Translation by Felipe Monge Corbalán
Table of contents
- Introduction
- Game board
- Sprites
- ROM routines and variables
- Variables
- Screen
- Main
- ZX Spectrum Assembly, Tic-Tac-Toe
- Useful links
Introduction
Tic-tac-toe was born from reading the book «ZX Spectrum Game Programming Club» by Gary Plowman. When we finish typing the Basic list in the book, he suggests adding the single player mode as an exercise.
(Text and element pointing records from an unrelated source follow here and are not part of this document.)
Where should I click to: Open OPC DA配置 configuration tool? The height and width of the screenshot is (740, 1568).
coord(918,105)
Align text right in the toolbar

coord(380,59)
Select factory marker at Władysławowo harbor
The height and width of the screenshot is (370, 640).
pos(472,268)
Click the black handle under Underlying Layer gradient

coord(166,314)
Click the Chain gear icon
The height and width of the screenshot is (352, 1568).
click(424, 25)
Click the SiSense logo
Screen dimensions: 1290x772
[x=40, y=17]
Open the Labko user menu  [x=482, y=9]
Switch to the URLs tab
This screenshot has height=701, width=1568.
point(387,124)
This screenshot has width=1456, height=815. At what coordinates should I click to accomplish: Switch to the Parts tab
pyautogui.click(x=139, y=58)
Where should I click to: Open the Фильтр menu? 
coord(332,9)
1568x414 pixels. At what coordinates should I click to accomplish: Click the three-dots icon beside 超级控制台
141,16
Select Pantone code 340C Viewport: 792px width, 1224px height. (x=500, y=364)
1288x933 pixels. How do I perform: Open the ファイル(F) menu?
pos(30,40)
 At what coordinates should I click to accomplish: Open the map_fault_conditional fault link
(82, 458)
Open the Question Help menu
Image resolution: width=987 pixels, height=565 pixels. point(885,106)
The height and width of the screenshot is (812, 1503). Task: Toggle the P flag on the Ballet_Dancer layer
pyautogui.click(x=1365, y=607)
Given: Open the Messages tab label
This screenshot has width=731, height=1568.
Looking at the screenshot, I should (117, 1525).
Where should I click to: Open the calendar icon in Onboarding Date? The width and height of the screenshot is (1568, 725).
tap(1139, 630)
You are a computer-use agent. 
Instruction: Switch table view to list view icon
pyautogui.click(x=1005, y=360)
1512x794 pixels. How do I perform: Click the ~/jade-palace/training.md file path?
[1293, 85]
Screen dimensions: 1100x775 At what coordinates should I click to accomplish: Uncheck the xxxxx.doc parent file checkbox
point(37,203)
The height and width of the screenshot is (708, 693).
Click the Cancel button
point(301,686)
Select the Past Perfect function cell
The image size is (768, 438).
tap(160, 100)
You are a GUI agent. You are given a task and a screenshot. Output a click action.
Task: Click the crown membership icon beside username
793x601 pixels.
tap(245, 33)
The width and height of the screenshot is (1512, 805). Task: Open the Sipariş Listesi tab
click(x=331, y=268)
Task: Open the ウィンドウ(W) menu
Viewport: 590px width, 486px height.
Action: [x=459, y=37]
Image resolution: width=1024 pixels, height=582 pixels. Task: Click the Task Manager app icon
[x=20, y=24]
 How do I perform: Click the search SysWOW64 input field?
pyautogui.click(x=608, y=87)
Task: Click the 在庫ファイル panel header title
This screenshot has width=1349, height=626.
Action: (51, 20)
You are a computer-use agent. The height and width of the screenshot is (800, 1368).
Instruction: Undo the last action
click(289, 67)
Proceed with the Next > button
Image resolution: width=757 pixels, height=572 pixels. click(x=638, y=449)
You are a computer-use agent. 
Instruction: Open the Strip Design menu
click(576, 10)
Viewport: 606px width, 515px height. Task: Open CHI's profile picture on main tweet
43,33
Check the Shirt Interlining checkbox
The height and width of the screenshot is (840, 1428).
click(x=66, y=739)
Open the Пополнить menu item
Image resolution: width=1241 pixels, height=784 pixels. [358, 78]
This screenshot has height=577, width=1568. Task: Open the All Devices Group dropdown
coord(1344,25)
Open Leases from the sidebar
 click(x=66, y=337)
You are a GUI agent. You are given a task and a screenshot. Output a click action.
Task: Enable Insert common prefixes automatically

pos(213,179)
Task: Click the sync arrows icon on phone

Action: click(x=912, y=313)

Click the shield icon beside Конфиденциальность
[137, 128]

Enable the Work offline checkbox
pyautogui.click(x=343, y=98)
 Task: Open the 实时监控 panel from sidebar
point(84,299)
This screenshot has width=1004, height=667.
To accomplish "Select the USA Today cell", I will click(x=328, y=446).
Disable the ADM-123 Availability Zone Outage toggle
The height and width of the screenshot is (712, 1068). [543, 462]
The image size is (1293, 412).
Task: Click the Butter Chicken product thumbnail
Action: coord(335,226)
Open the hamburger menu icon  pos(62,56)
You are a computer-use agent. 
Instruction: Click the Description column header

Having concluded that Basic was not my thing, I decided to develop the game from scratch in Assembly, with the following options:
- One and two player modes.
- Possibility to specify the names of the players.
- Points to be earned to finish the game.
- Maximum time per move.
In Space Battle we saw the use of the ROM routine for keyboard handling, but it is in Tic Tac Toe where it is used most intensively.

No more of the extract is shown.